[[ RAW DATA, beginning ]]
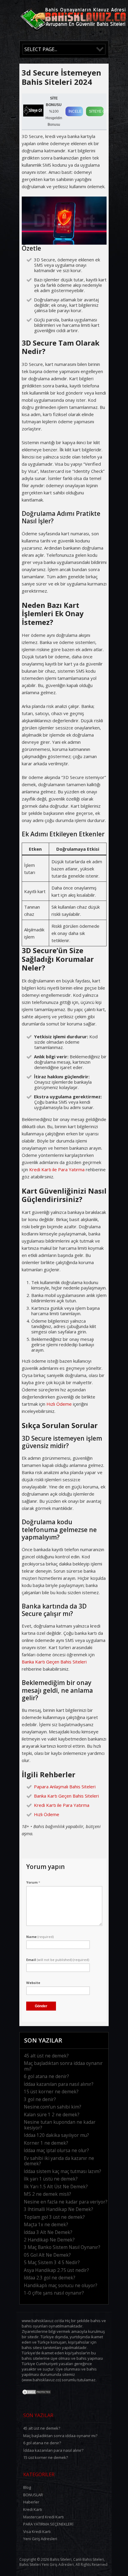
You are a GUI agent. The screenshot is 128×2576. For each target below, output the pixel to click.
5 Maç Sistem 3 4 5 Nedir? (52, 2262)
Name (40, 1936)
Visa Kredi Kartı (37, 2531)
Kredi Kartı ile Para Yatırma (57, 1169)
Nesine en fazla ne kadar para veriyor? (65, 2202)
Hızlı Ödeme (59, 1404)
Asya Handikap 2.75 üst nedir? (56, 2270)
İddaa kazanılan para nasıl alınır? (58, 2084)
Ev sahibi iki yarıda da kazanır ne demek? (59, 2161)
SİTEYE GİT (96, 111)
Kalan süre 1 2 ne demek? (51, 2115)
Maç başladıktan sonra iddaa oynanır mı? (63, 2066)
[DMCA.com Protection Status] (36, 2393)
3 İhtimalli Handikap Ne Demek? (58, 2209)
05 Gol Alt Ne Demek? (47, 2255)
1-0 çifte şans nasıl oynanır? (54, 2293)
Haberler (31, 2502)
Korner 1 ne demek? (46, 2143)
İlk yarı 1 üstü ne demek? (51, 2179)
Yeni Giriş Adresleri (40, 2538)
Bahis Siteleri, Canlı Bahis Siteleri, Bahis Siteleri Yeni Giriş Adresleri (62, 2562)
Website (33, 1982)
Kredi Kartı (32, 2509)
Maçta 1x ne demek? (46, 2224)
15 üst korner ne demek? (51, 2092)
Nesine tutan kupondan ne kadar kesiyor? (60, 2125)
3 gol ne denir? (40, 2099)
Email (57, 1959)
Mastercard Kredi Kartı (43, 2517)
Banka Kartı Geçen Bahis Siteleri (54, 1662)
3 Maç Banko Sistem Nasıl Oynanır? (62, 2247)
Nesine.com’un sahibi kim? (52, 2107)
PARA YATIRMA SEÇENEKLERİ (48, 2524)
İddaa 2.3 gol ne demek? (49, 2278)
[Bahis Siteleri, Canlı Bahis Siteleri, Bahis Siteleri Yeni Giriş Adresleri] (73, 32)
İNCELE (75, 111)
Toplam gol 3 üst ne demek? (54, 2217)
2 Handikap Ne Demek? (49, 2240)
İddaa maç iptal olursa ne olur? (56, 2150)
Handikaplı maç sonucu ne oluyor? (60, 2285)
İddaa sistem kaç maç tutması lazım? (62, 2171)
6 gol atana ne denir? (46, 2076)
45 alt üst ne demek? (46, 2056)
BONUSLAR (33, 2494)
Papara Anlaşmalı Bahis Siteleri (65, 1787)
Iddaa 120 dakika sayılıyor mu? (56, 2135)
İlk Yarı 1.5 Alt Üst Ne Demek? (56, 2187)
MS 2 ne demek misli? (47, 2194)
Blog (27, 2487)
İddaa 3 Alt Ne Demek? (48, 2232)
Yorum (33, 1882)
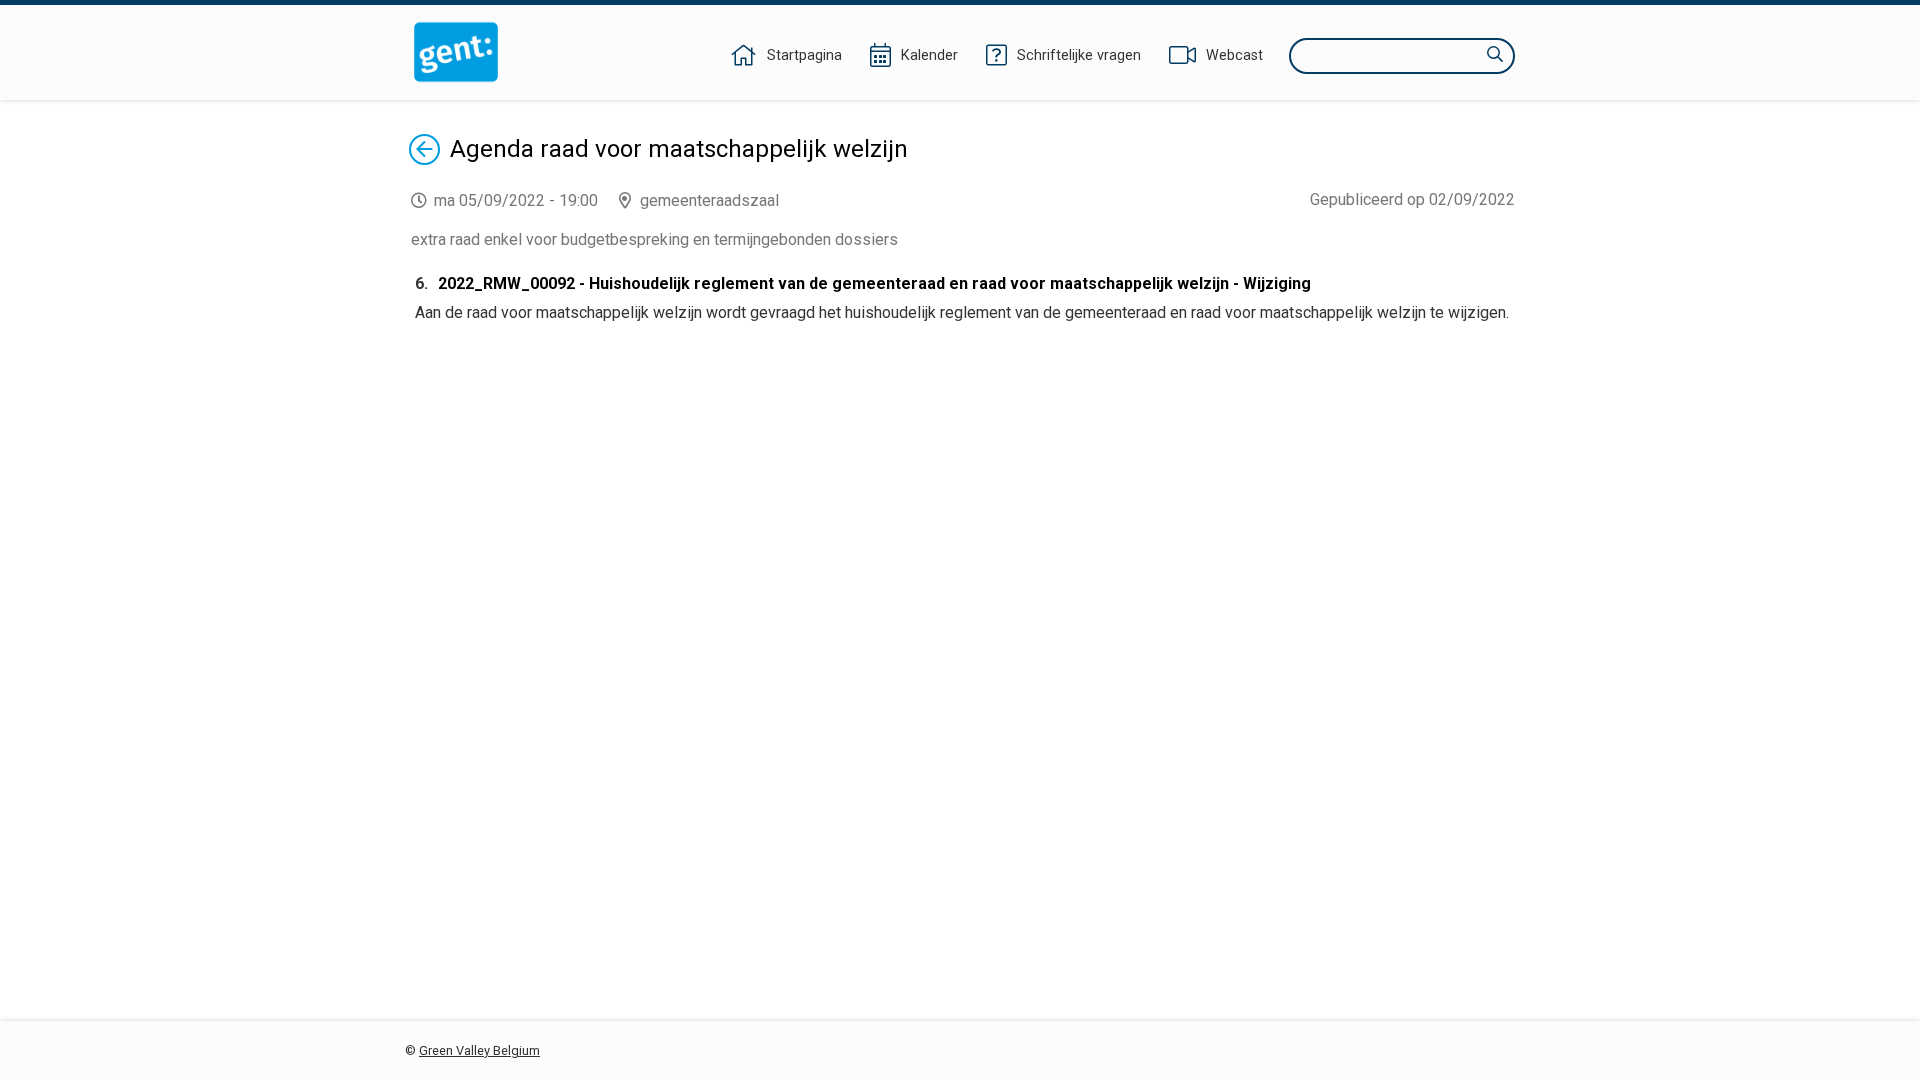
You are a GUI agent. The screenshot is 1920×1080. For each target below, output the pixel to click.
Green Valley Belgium (479, 1050)
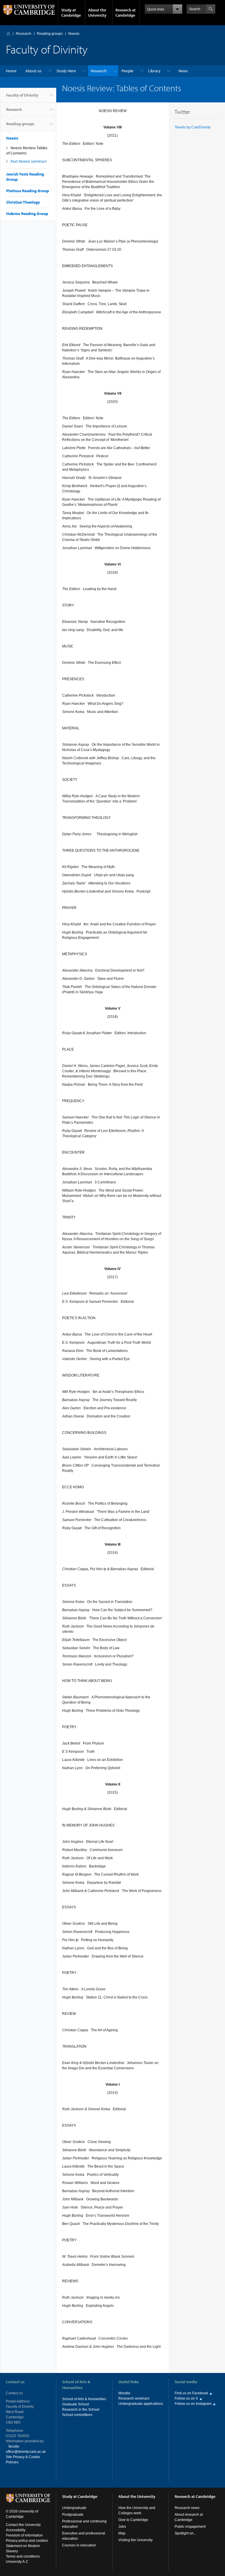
[[ RAW DATA, end ]]
## WHAT YOU ARE ASKED TO DO
Transcribe exactly the lines running from the line with "15 üst korner ne demek? (51, 2092)" to the last line of the entries. Pictures stay out of the copy.

## RESULT OF THIS EXERCISE
15 üst korner ne demek? (51, 2092)
Nesine tutan kupondan ne kadar kesiyor? (60, 2125)
3 gol ne denir? (40, 2099)
Email (57, 1959)
Mastercard Kredi Kartı (43, 2517)
Banka Kartı Geçen Bahis Siteleri (54, 1662)
3 Maç Banko Sistem Nasıl Oynanır? (62, 2247)
Nesine.com’un sahibi kim? (52, 2107)
PARA YATIRMA SEÇENEKLERİ (48, 2524)
İddaa 2.3 gol ne demek? (49, 2278)
[Bahis Siteleri, Canlı Bahis Siteleri, Bahis Siteleri Yeni Giriş Adresleri] (73, 32)
İNCELE (75, 111)
Toplam gol 3 üst ne demek? (54, 2217)
2 Handikap Ne Demek? (49, 2240)
İddaa maç iptal olursa ne olur? (56, 2150)
Handikaplı maç sonucu ne oluyor? (60, 2285)
İddaa sistem kaç maç tutması lazım? (62, 2171)
6 gol atana ne denir? (46, 2076)
45 alt üst ne demek? (46, 2056)
BONUSLAR (33, 2494)
Papara Anlaşmalı Bahis Siteleri (65, 1787)
Iddaa 120 dakika sayılıyor mu? (56, 2135)
İlk Yarı 1.5 Alt Üst Ne Demek? (56, 2187)
MS 2 ne demek misli? (47, 2194)
Blog (27, 2487)
İddaa 3 Alt Ne Demek? (48, 2232)
Yorum (33, 1882)
You are a GUI agent. The screenshot is 1920×1080. For each target below, output the pixel to click.
Green Valley Belgium (479, 1050)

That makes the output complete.